_Task instructions_
**A)** Quote the laziness blog post word for word, everything from "I certainly do" down to "and our families.".
**B)** Pick up the laziness blog post after its final sentence and keep writing it.

_Given passage_
____
Friday, November 30, 2007

I've Found the Cure

I suffer from an affliction that is rarely cured. Actually I'm not sure if I actually suffer from it, but it does plague me. It's officially defined as "averse or disinclined to work, activity, or exertion; indolent." If you move more into the realm of the seven deadly sins, it is described as "habitual disinclination to exertion; indolence; laziness."

This week I have found a cure. It's called Work. I know that some of you out there cannot imagine whiling away hours reading, watching television, surfing the net or talking on the phone, but I also know that many of you fight the inertia of inactivity as much as I do.

Heather left a comment asking if I had shared about my very part-time job. I think that I might have, but I can elaborate. One day a week while Kyle is at preschool, I go to someone's home as her personal assistant. I inherited this job from my friend who moved, because I had come on when things were busy to help out last year around this time. I work about four hours on site, and then I bring home anywhere between one and four hours of work (placing orders, making phone calls, updating Christmas address lists). However, with it being Christmastime, my hours have doubled. I also spend at least a couple of hours a week on 5 Minutes for Mom tasks. Part of the problem with this work from home is that it looks to others, and feels to me, much like my normal lazy surfing.

This week has been busy. I don't generally like busy, because while I have gotten a lot done, it also leaves a lot undone, around the house in particular. However, an odd thing happened this week. Because I've been working so hard on different projects, I've also taken advantages of pockets of time to declutter an area here or there, run the vacuum upstairs, and put away the dishes.

Who would imagine that hard work could slay laziness?

This year in October when my schedule seemed to be filling up, I began to entertain the idea of quitting this job after Christmas. After all, we don't need the money. It's really just a fun diversion for me and an opportunity to contribute a bit to the household budget, specifically for extras. It does leave me less time to reach out to others and spend time with them, and leaves me less time for freelance writing which I'm trying to pursue. It would be easy for me to justify that choice. While not wrong in itself, I think that it's just the medicine I need to treat my chronic condition. Having one day set aside for work outside the home (and several hours throughout the week) causes me to make the most of the rest of the hours in my week and examine how I am using my time.

I certainly do not think that every woman must contribute financially to the home, but I do think that we should use our gifts and our time wisely to the betterment of ourselves and our families.
____
_Data extract_

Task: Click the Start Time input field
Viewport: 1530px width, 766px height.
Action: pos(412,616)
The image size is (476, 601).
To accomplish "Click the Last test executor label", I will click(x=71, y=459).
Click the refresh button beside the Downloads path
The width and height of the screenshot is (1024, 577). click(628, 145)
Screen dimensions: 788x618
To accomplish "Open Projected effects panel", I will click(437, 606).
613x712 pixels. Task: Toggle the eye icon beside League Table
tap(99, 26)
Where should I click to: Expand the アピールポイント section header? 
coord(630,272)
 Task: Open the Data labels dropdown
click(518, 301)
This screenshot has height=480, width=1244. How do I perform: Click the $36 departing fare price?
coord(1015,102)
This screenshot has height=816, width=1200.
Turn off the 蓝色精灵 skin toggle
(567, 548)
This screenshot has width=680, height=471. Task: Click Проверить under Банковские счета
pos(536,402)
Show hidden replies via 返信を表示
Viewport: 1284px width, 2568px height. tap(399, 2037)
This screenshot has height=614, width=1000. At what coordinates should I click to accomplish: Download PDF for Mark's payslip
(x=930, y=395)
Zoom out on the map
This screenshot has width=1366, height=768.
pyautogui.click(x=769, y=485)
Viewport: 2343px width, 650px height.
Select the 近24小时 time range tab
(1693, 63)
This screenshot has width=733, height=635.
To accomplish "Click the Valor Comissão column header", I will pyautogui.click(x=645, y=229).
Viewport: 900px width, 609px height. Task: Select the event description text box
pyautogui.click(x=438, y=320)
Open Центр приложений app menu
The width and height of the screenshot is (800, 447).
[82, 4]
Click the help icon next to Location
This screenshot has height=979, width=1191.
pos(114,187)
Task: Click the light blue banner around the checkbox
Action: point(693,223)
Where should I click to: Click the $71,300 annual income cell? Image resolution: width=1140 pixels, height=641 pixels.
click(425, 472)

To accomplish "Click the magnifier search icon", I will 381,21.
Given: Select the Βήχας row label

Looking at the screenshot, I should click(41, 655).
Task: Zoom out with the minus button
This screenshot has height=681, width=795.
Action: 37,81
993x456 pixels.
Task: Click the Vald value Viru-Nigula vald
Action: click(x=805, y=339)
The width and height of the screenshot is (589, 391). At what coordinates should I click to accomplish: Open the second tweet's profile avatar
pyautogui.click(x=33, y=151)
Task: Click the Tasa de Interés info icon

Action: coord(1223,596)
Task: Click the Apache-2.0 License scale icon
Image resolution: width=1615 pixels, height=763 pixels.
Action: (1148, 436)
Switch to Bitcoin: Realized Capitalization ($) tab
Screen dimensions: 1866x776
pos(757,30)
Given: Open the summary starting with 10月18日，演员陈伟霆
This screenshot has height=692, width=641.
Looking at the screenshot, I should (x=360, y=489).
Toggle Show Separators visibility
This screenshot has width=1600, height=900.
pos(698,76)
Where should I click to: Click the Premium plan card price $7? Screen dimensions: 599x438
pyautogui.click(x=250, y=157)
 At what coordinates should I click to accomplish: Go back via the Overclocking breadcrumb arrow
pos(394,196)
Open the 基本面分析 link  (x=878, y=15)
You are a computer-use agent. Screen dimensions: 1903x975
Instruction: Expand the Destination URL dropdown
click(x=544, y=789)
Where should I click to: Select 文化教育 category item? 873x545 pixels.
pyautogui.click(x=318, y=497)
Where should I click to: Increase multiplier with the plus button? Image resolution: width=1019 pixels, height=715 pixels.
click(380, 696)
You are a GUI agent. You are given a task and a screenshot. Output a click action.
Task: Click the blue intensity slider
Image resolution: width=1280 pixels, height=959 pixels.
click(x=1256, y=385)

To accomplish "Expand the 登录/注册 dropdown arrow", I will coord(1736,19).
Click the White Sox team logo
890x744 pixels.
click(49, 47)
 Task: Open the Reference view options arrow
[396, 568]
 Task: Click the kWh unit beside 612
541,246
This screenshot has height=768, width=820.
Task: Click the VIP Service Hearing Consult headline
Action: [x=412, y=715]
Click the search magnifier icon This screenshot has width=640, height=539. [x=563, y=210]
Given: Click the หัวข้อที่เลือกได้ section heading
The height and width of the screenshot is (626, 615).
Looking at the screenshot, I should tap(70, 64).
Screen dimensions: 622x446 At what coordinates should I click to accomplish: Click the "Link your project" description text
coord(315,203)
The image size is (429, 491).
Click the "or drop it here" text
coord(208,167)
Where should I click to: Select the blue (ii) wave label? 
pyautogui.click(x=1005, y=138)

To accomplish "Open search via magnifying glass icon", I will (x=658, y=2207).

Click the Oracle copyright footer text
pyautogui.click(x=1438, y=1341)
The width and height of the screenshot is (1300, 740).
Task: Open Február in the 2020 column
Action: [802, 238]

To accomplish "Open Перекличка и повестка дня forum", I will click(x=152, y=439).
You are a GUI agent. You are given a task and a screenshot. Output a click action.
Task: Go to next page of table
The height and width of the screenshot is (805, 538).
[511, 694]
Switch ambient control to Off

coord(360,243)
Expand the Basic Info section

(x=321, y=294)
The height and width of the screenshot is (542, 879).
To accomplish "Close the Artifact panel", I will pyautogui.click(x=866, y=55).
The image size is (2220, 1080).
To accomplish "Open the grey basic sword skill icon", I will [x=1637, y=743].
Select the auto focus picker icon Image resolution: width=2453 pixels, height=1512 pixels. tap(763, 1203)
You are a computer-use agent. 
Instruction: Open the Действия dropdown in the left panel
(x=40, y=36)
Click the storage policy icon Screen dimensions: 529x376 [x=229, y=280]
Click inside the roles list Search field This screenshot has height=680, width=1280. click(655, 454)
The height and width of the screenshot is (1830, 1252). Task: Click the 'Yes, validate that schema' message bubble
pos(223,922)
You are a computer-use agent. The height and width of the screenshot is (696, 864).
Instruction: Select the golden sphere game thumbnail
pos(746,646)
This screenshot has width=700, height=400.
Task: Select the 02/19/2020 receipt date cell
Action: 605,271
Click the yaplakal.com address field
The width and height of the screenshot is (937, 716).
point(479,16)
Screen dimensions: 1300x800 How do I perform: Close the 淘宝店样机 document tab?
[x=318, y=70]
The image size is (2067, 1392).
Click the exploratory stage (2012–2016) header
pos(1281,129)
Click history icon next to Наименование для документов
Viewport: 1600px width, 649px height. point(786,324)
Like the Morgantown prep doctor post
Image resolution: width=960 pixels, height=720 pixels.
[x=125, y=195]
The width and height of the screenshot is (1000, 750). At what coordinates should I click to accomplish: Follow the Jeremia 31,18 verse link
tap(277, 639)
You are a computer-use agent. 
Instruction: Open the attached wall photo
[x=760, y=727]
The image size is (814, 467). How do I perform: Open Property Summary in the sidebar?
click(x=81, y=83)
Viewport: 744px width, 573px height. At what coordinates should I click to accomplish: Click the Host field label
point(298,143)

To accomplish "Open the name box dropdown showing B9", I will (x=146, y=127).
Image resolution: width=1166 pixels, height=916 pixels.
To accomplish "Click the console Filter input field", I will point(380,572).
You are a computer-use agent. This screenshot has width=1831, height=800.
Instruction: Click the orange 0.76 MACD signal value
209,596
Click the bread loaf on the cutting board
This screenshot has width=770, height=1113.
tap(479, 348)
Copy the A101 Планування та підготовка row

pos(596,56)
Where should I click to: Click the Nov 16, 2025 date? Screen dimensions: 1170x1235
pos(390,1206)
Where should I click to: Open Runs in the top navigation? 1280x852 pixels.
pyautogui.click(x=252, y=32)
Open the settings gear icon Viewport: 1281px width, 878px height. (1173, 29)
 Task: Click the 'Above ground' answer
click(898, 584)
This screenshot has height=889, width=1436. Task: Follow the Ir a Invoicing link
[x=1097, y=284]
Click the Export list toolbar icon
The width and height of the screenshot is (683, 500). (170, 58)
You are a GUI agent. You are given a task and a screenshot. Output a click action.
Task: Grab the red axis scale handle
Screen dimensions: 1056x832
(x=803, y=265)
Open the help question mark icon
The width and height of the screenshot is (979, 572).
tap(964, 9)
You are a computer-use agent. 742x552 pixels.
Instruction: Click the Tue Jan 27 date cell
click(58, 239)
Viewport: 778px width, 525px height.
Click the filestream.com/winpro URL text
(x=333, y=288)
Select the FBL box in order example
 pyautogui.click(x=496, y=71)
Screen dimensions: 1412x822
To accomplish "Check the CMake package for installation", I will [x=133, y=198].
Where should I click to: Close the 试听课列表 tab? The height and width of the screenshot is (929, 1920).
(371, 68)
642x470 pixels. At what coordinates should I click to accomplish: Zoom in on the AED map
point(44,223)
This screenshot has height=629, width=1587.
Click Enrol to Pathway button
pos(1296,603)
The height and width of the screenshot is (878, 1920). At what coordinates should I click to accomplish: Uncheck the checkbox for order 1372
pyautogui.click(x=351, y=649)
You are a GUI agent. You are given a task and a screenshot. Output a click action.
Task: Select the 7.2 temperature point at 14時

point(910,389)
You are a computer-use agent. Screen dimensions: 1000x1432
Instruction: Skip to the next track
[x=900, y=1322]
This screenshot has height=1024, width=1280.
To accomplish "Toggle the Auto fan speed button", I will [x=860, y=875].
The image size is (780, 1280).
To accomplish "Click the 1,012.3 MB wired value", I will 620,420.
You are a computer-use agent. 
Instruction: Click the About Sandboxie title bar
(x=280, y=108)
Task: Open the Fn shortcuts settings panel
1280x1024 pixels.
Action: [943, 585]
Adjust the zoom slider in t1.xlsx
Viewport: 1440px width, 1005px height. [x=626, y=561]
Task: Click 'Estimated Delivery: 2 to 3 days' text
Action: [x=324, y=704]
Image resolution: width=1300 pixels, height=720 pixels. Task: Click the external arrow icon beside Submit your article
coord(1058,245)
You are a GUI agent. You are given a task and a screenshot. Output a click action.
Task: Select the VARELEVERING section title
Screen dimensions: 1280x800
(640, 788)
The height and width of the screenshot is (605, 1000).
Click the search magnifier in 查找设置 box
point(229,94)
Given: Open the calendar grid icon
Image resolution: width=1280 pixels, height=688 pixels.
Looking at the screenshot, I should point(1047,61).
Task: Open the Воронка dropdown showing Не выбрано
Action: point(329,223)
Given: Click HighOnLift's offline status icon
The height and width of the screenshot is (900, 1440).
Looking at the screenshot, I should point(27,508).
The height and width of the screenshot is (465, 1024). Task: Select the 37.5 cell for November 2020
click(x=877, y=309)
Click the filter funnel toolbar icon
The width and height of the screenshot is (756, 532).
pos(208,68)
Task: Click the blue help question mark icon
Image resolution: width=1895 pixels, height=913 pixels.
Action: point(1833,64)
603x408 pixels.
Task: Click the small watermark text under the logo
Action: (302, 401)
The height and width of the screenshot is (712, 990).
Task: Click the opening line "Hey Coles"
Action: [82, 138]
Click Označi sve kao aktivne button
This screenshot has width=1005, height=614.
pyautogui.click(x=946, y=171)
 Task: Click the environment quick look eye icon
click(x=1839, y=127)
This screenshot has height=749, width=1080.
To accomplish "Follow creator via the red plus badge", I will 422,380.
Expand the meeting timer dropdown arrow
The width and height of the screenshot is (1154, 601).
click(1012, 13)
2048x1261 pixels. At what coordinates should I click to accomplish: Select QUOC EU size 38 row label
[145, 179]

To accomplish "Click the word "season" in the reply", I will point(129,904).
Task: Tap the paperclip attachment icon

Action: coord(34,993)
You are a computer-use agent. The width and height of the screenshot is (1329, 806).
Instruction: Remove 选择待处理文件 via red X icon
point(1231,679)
____
_Outputs in order_
**A)**
I certainly do not think that every woman must contribute financially to the home, but I do think that we should use our gifts and our time wisely to the betterment of ourselves and our families.

**B)**
The Perfect Woman as described in Proverbs 31

13 She selects wool and flax
and works with eager hands.

14 She is like the merchant ships,
bringing her food from afar.

15 She gets up while it is still dark;
she provides food for her family
and portions for her servant girls.

16 She considers a field and buys it;
out of her earnings she plants a vineyard.

17 She sets about her work vigorously;
her arms are strong for her tasks.

18 She sees that her trading is profitable,
and her lamp does not go out at night.

19 In her hand she holds the distaff
and grasps the spindle with her fingers.

27 She watches over the affairs of her household
and does not eat the bread of idleness.


Stephanie said...

I think I suffer from the same disease. My cure for this month was my mom coming to stay with us for a week. Nothing like your mother coming to get you to clean house!! Now if I can just find a cure for December - without having to resort to houseguests.

Andrea said...

Greetings from your professional part-time job predecessor...the forerunner of your P.A. path. Might I speak for those of us whom suffer from the antithesis of your affliction - those suffering from a rarely cured disease of never knowing when to say no? I commend your focus on Proverbs 31. Wherever we are on the scale of busyness, I think we can see that the Virtuous Woman must have maintained some sort of balance. We have to examine our family's needs and evaluate how much time we need to spend on them versus ourselves and other venues that take our time. Balance...hmmm. Sounds good. Now I have to go do some things.

Lindsey @ Enjoythejourney said...

I hear you...

I'm working on freelancing more myself, and it is a catch 22. I love the extra income, but it is taking more out of my time than I originally anticipated. As I try to build a bigger/better resume, I need to put more time into it.